主要評価項目は、intention-to-treat集団におけるOSで、両群において少なくとも543件のイベントが観察された時点で評価した。副次評価項目はPFSなどであった。また、試験薬を少なくとも1回投与されたすべての患者を解析対象として安全性を評価した。
2020年2月19日~2021年8月17日の期間に、計770例が無作為に割り付けられた(NALIRIFOX群383例、nab-パクリタキセル+ゲムシタビン群387例)。
NALIRIFOX群でOSが有意に延長
追跡期間中央値16.1ヵ月(四分位範囲[IQR]:13.4~19.1)において、OS中央値はNALIRIFOX群11.1ヵ月(95%信頼区間[CI]:10.0~12.1)、nab-パクリタキセル+ゲムシタビン群9.2ヵ月(8.3~10.6)であった(ハザード比[HR]:0.83、95%CI:0.70~0.99、p=0.036)。12ヵ月OS率は、NALIRIFOX群45.6%(95%CI:40.5~50.5)、nab-パクリタキセル+ゲムシタビン群39.5%(34.6~44.4)であり、18ヵ月OS率はそれぞれ26.2%(20.9~31.7)、19.3%(14.8~24.2)であった。

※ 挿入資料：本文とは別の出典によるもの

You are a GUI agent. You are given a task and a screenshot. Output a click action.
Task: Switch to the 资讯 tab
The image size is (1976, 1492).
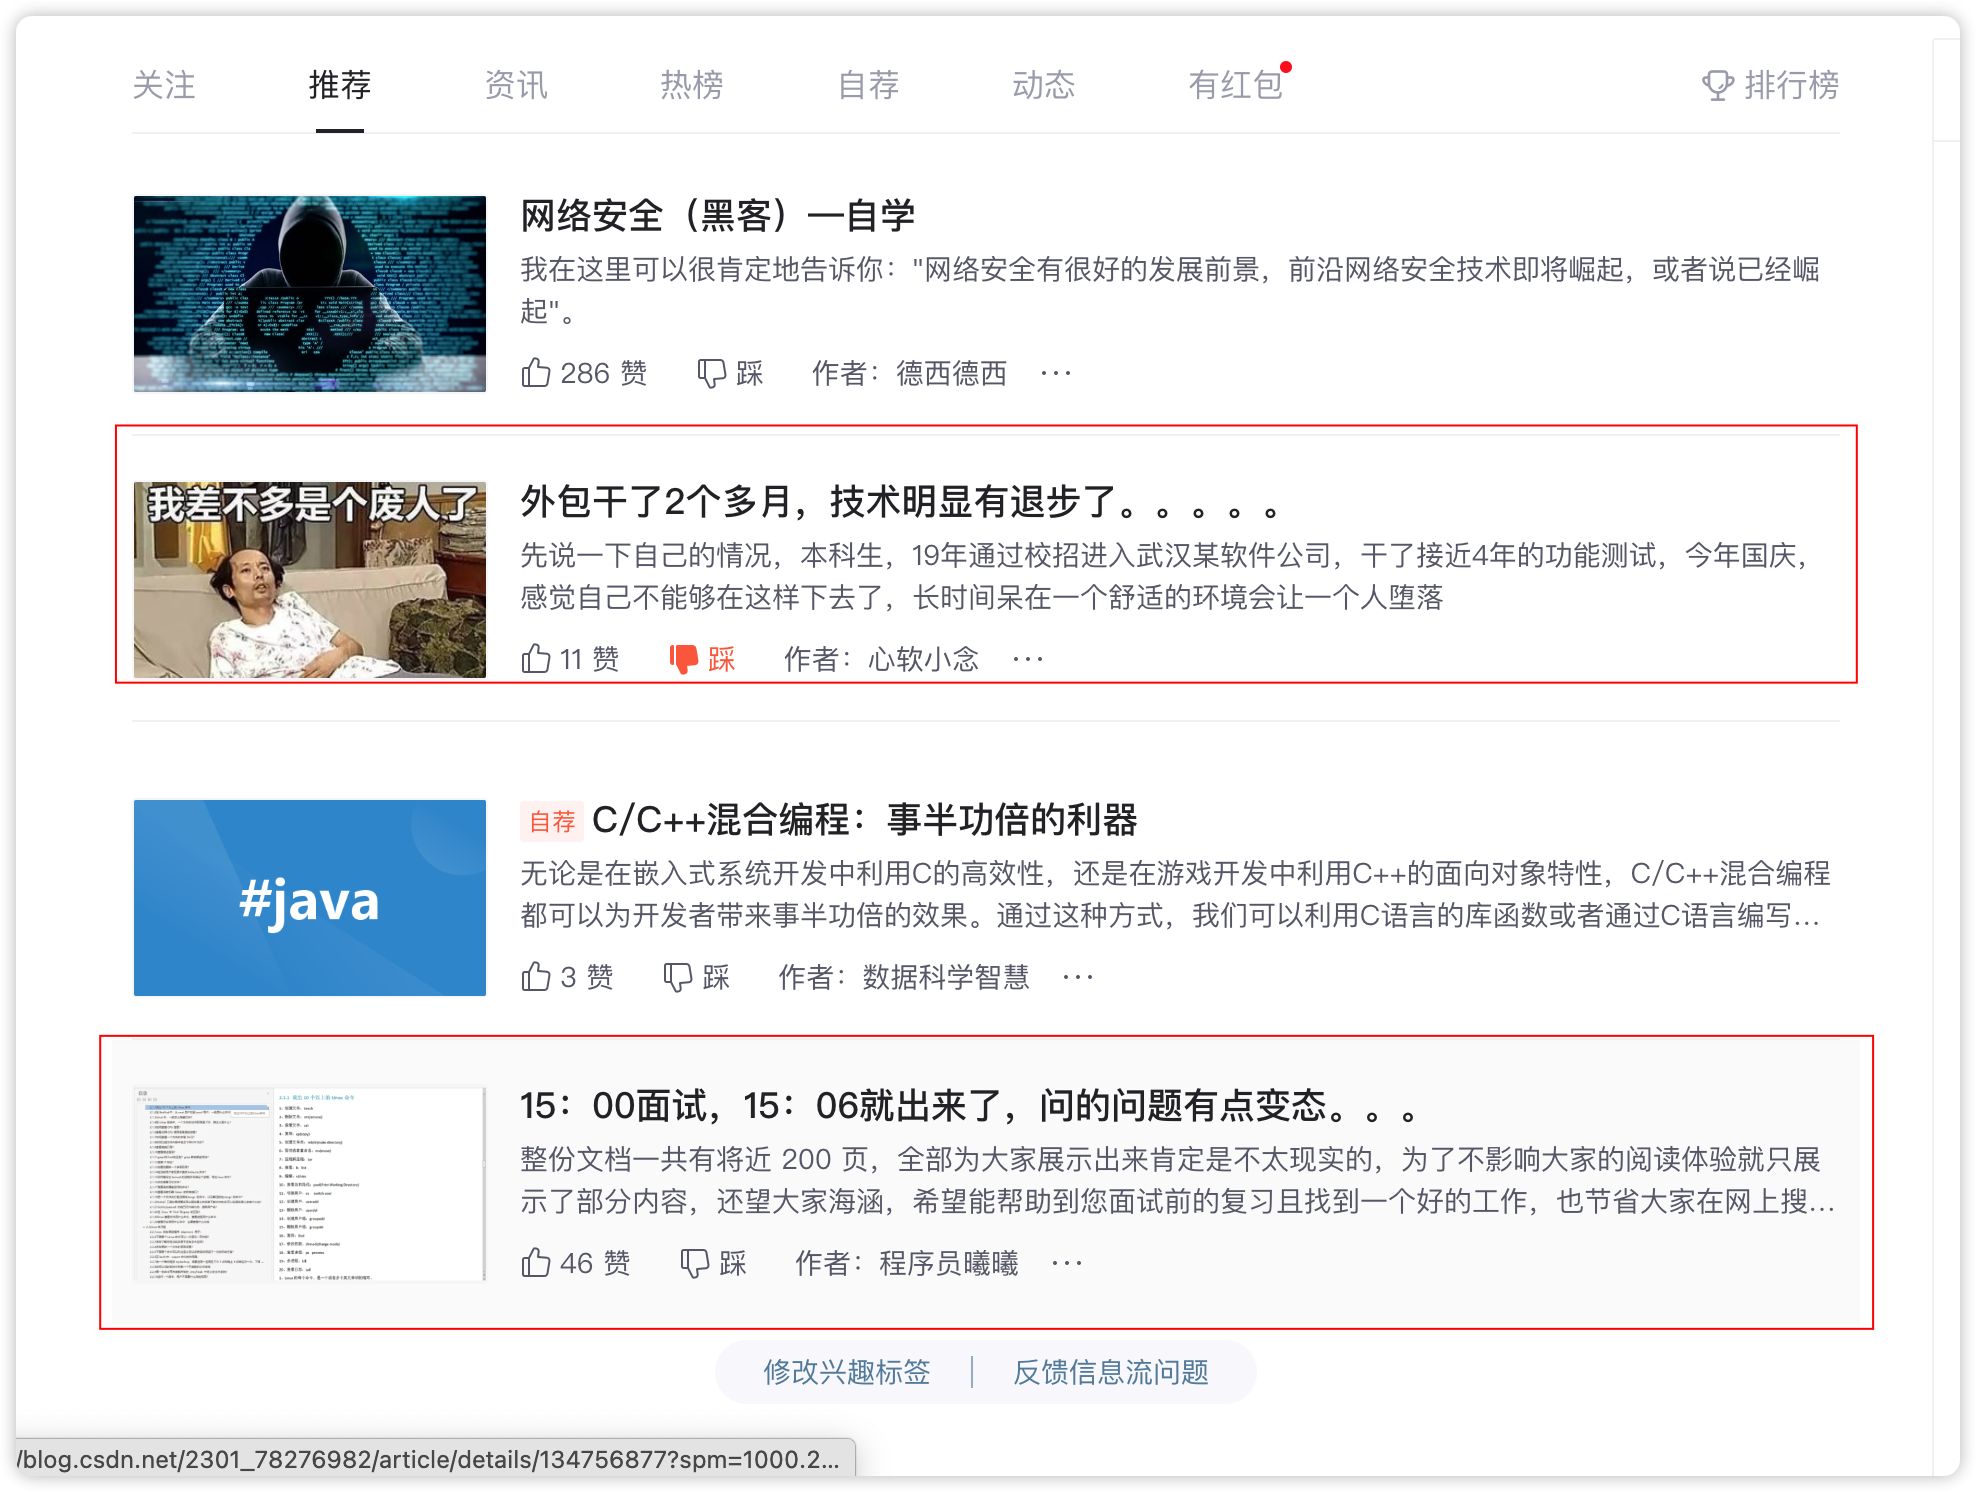click(516, 85)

また、副次評価項目であるPFSは、NALIRIFOX群7.4ヵ月(95%CI:6.0~7.7)、nab-パクリタキセル+ゲムシタビン群5.6ヵ月(5.3~5.8)であった(HR:0.69、95%CI:0.58~0.83、p<0.0001)。
治療関連死は、NALIRIFOX群で6例(2%)、nab-パクリタキセル+ゲムシタビン群で8例(2%)であった。